The Glaucous Garden

“I am trying to make a grey, green, and white garden. This is an experiment which I ardently hope may be successful, though I doubt it … All the same, I cannot help hoping that the great ghostly barn owl will sweep silently across a pale garden, next summer, in the twilight — the pale garden that I am now planting, under the first flakes of snow.”

Vita Sackville-West

Spring

 

Be they ephemerals, - blooming for a few weeks early spring and then disappearing back under the earth until next year - or plants that have continued interest through to fall, spring is about that burst of glorious flowersong after the cold, quiet of winter.

I agree with Sackville-West that I want something more than a white garden. 

Not that they are not beautiful, and under a full moon, glowingly seductive.

But what are they during the daytime? 

Why only one note? 

I was looking for something … a bit more.

Instead of the organ tuning - that same tone over and over and over again - why not, at least, a melody?

My husband the birder introduced me to the Glaucous Gull and that got me interested in the etymology of the word. 

What exactly does glaucous represent?

 

Glaucous:

 

bluish-gray, ”covered with a fine bloom, like the Plum or the Cabbage-leaf” (Lindley); 

white or with a whitish, grayish or bluish overcast, sea-green, “covered or whitened with a bloom” (Fernald 1950); 

bluish green gray, Lat. glaucus, ‘of the olive’; 

esp. of the eyes ‘light blue or gray’, Lat caesius (Liddell & Scott)
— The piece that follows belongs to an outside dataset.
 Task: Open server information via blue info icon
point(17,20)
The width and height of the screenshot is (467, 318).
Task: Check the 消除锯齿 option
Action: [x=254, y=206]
superlative: appears to be less of a color than a surface, ‘waxy’;

the surface may not be smooth, “gleaming, silvery (as the sea)”

- A Grammatical Dictionary of Botanical Latin

 

Not just for the alliteration, glaucous embodies a feeling and a patina rather than one specific shade. 

It allows more room to breathe, more exploration and discovery. 

You must actually observe the plant in front of you, take in the wide variety of characteristics that would allow it to meet the criteria, instead of simply having white or silver foliage or flower. 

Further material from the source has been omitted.